[Opening RECORDS SUPPLIED section]
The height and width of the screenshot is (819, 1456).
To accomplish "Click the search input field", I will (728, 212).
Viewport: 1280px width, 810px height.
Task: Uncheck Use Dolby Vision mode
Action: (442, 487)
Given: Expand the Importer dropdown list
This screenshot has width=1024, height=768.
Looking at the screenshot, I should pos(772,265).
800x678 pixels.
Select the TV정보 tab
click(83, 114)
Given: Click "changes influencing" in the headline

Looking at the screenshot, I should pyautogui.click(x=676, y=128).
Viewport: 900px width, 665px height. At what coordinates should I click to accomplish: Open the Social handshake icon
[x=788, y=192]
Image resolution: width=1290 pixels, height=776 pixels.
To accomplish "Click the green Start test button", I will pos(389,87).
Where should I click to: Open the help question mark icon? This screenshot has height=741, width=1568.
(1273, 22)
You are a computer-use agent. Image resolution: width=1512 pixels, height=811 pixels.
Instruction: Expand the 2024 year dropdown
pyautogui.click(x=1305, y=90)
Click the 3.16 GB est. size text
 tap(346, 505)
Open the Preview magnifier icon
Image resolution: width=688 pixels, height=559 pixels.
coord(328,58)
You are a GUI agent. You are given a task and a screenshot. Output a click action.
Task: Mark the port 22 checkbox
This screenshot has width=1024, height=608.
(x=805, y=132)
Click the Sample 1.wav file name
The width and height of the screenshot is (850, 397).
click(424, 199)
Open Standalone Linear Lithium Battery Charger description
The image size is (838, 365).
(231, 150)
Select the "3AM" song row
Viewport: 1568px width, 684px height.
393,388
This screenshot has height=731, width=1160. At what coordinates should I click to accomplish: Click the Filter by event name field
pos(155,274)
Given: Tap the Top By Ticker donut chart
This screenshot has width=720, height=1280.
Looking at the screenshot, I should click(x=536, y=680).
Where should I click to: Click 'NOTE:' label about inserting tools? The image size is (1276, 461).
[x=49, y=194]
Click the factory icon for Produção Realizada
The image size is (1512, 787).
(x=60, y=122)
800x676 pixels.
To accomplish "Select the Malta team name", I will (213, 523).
[Closing RECORDS SUPPLIED section]
### TASK GOAL
Establish how many lines of the data above contain "agent". State that number and no more.

### ANSWER TO THIS PROBLEM
2